[Exercise aim]: Revise the records below by replacing every "sidebar" with "side panel", leaving everything else unchanged.

● ● ● ●

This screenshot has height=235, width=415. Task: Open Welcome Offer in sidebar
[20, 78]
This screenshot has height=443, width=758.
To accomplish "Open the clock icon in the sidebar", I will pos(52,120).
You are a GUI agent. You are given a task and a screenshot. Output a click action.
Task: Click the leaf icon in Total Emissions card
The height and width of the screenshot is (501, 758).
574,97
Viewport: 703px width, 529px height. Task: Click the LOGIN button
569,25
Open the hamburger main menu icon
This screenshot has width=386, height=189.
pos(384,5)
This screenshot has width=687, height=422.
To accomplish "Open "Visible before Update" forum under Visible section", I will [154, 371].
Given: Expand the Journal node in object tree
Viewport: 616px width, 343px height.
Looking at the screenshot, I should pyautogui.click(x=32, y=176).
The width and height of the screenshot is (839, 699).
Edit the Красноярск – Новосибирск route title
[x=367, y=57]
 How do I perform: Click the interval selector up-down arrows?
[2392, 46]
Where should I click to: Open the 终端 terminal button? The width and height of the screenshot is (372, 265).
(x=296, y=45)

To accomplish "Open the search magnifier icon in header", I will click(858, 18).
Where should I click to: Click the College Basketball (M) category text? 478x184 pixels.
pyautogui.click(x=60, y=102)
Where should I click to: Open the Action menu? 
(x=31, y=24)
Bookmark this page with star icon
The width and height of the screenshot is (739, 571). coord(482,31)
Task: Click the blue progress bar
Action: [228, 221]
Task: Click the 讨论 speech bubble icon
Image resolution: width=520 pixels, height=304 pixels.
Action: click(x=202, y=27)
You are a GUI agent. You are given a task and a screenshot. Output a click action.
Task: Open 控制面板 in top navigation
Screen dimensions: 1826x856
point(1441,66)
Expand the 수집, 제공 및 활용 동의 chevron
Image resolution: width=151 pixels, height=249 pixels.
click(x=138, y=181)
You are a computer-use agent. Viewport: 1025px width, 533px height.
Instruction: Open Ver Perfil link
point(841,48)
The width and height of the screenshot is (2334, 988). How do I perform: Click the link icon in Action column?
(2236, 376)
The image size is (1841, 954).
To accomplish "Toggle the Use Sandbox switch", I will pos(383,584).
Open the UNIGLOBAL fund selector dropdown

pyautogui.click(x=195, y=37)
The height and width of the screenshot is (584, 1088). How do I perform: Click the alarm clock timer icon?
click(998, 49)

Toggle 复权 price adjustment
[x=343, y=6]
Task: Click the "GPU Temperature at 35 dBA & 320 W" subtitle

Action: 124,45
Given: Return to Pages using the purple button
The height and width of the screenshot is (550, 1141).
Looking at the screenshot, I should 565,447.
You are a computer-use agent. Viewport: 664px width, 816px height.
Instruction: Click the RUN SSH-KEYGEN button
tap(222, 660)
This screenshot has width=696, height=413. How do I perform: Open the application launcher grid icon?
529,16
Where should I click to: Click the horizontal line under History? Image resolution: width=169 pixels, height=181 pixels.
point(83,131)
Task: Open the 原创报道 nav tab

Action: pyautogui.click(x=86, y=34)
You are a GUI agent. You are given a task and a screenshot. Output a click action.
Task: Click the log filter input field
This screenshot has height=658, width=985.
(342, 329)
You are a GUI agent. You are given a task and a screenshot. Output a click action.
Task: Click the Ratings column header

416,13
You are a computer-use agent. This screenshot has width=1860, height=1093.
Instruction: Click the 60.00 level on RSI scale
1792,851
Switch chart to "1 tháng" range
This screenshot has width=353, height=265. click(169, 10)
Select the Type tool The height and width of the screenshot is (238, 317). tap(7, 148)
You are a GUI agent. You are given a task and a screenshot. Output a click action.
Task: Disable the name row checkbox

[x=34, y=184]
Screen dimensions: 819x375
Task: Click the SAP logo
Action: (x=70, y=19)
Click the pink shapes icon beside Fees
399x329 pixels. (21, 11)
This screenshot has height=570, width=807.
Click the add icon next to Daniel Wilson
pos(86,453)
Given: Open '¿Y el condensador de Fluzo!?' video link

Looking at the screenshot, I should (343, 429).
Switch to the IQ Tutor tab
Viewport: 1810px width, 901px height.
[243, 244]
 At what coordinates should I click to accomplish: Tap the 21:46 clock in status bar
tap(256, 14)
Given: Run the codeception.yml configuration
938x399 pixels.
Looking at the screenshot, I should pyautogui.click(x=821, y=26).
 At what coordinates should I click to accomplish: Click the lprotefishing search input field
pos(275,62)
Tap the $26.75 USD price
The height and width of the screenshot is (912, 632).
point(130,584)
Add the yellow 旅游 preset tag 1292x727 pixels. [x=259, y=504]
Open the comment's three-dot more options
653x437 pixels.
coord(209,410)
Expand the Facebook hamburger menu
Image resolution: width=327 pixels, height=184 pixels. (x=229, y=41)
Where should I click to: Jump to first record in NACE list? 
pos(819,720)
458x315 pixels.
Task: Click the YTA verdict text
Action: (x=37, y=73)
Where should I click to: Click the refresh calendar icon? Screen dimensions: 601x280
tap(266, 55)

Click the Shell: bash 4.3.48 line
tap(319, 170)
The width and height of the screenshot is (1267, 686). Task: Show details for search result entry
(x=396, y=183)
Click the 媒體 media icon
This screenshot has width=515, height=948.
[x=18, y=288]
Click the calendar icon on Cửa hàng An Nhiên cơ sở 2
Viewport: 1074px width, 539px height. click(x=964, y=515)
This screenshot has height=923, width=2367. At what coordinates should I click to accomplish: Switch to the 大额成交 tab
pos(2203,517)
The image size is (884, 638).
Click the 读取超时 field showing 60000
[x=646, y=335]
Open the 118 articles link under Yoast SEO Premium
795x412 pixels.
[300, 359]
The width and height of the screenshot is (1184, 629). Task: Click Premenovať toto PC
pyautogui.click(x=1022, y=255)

● ● ● ●

[Answer to this exercise]:
This screenshot has height=235, width=415. Task: Open Welcome Offer in side panel
[20, 78]
This screenshot has height=443, width=758.
To accomplish "Open the clock icon in the side panel", I will pos(52,120).
You are a GUI agent. You are given a task and a screenshot. Output a click action.
Task: Click the leaf icon in Total Emissions card
The height and width of the screenshot is (501, 758).
574,97
Viewport: 703px width, 529px height. Task: Click the LOGIN button
569,25
Open the hamburger main menu icon
This screenshot has width=386, height=189.
pos(384,5)
This screenshot has width=687, height=422.
To accomplish "Open "Visible before Update" forum under Visible section", I will [154, 371].
Given: Expand the Journal node in object tree
Viewport: 616px width, 343px height.
Looking at the screenshot, I should pyautogui.click(x=32, y=176).
The width and height of the screenshot is (839, 699).
Edit the Красноярск – Новосибирск route title
[x=367, y=57]
 How do I perform: Click the interval selector up-down arrows?
[2392, 46]
Where should I click to: Open the 终端 terminal button? The width and height of the screenshot is (372, 265).
(x=296, y=45)

To accomplish "Open the search magnifier icon in header", I will click(858, 18).
Where should I click to: Click the College Basketball (M) category text? 478x184 pixels.
pyautogui.click(x=60, y=102)
Where should I click to: Open the Action menu? 
(x=31, y=24)
Bookmark this page with star icon
The width and height of the screenshot is (739, 571). coord(482,31)
Task: Click the blue progress bar
Action: [228, 221]
Task: Click the 讨论 speech bubble icon
Image resolution: width=520 pixels, height=304 pixels.
Action: click(x=202, y=27)
You are a GUI agent. You are given a task and a screenshot. Output a click action.
Task: Open 控制面板 in top navigation
Screen dimensions: 1826x856
point(1441,66)
Expand the 수집, 제공 및 활용 동의 chevron
Image resolution: width=151 pixels, height=249 pixels.
click(x=138, y=181)
You are a computer-use agent. Viewport: 1025px width, 533px height.
Instruction: Open Ver Perfil link
point(841,48)
The width and height of the screenshot is (2334, 988). How do I perform: Click the link icon in Action column?
(2236, 376)
The image size is (1841, 954).
To accomplish "Toggle the Use Sandbox switch", I will pos(383,584).
Open the UNIGLOBAL fund selector dropdown

pyautogui.click(x=195, y=37)
The height and width of the screenshot is (584, 1088). How do I perform: Click the alarm clock timer icon?
click(998, 49)

Toggle 复权 price adjustment
[x=343, y=6]
Task: Click the "GPU Temperature at 35 dBA & 320 W" subtitle

Action: 124,45
Given: Return to Pages using the purple button
The height and width of the screenshot is (550, 1141).
Looking at the screenshot, I should 565,447.
You are a computer-use agent. Viewport: 664px width, 816px height.
Instruction: Click the RUN SSH-KEYGEN button
tap(222, 660)
This screenshot has width=696, height=413. How do I perform: Open the application launcher grid icon?
529,16
Where should I click to: Click the horizontal line under History? Image resolution: width=169 pixels, height=181 pixels.
point(83,131)
Task: Open the 原创报道 nav tab

Action: pyautogui.click(x=86, y=34)
You are a GUI agent. You are given a task and a screenshot. Output a click action.
Task: Click the log filter input field
This screenshot has height=658, width=985.
(342, 329)
You are a GUI agent. You are given a task and a screenshot. Output a click action.
Task: Click the Ratings column header

416,13
You are a computer-use agent. This screenshot has width=1860, height=1093.
Instruction: Click the 60.00 level on RSI scale
1792,851
Switch chart to "1 tháng" range
This screenshot has width=353, height=265. click(169, 10)
Select the Type tool The height and width of the screenshot is (238, 317). tap(7, 148)
You are a GUI agent. You are given a task and a screenshot. Output a click action.
Task: Disable the name row checkbox

[x=34, y=184]
Screen dimensions: 819x375
Task: Click the SAP logo
Action: (x=70, y=19)
Click the pink shapes icon beside Fees
399x329 pixels. (21, 11)
This screenshot has height=570, width=807.
Click the add icon next to Daniel Wilson
pos(86,453)
Given: Open '¿Y el condensador de Fluzo!?' video link

Looking at the screenshot, I should (343, 429).
Switch to the IQ Tutor tab
Viewport: 1810px width, 901px height.
[243, 244]
 At what coordinates should I click to accomplish: Tap the 21:46 clock in status bar
tap(256, 14)
Given: Run the codeception.yml configuration
938x399 pixels.
Looking at the screenshot, I should pyautogui.click(x=821, y=26).
 At what coordinates should I click to accomplish: Click the lprotefishing search input field
pos(275,62)
Tap the $26.75 USD price
The height and width of the screenshot is (912, 632).
point(130,584)
Add the yellow 旅游 preset tag 1292x727 pixels. [x=259, y=504]
Open the comment's three-dot more options
653x437 pixels.
coord(209,410)
Expand the Facebook hamburger menu
Image resolution: width=327 pixels, height=184 pixels. (x=229, y=41)
Where should I click to: Jump to first record in NACE list? 
pos(819,720)
458x315 pixels.
Task: Click the YTA verdict text
Action: (x=37, y=73)
Where should I click to: Click the refresh calendar icon? Screen dimensions: 601x280
tap(266, 55)

Click the Shell: bash 4.3.48 line
tap(319, 170)
The width and height of the screenshot is (1267, 686). Task: Show details for search result entry
(x=396, y=183)
Click the 媒體 media icon
This screenshot has width=515, height=948.
[x=18, y=288]
Click the calendar icon on Cửa hàng An Nhiên cơ sở 2
Viewport: 1074px width, 539px height. click(x=964, y=515)
This screenshot has height=923, width=2367. At what coordinates should I click to accomplish: Switch to the 大额成交 tab
pos(2203,517)
The image size is (884, 638).
Click the 读取超时 field showing 60000
[x=646, y=335]
Open the 118 articles link under Yoast SEO Premium
795x412 pixels.
[300, 359]
The width and height of the screenshot is (1184, 629). Task: Click Premenovať toto PC
pyautogui.click(x=1022, y=255)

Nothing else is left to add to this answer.